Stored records
########

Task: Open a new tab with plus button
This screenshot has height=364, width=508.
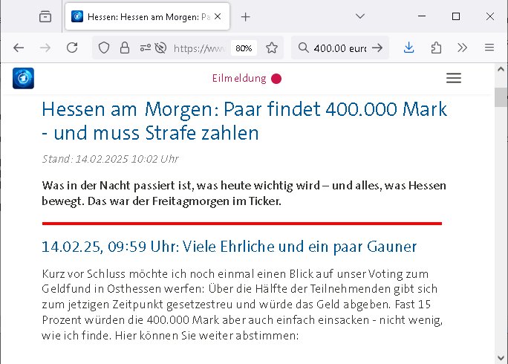Action: [x=246, y=16]
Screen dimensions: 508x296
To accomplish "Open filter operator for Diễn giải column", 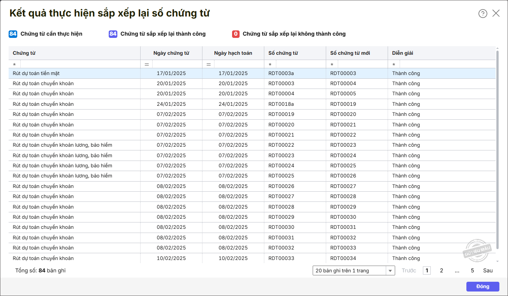I will [x=394, y=65].
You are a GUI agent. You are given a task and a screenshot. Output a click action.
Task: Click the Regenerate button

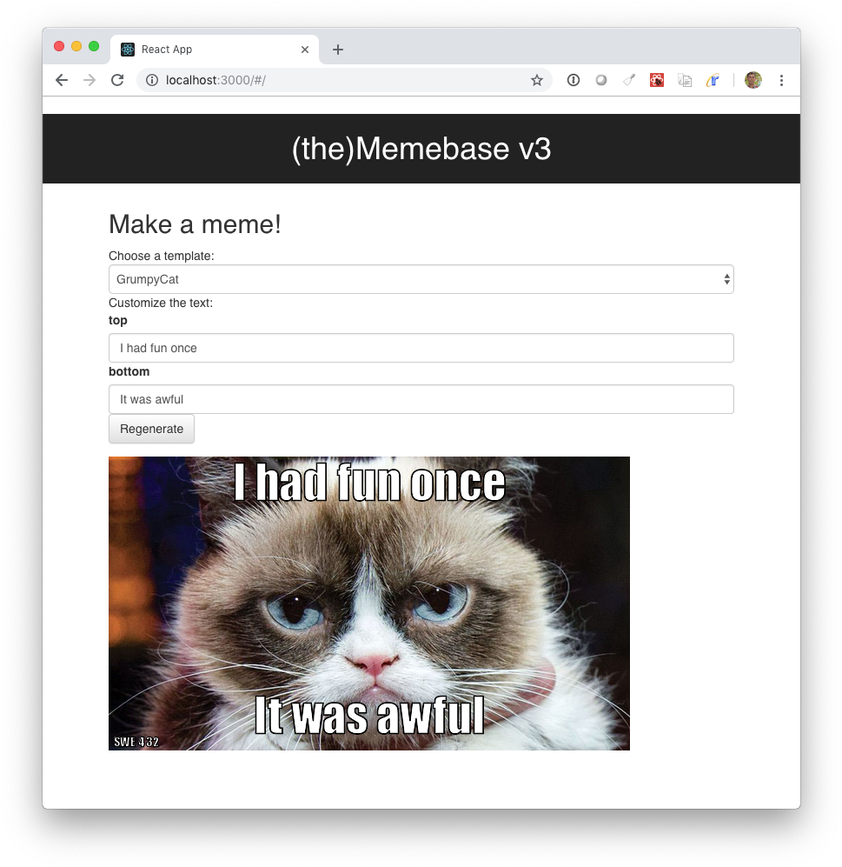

########

What the task requires: Going through the entries above, count the lines that have the word "button" and state that count alone.

Solution: 2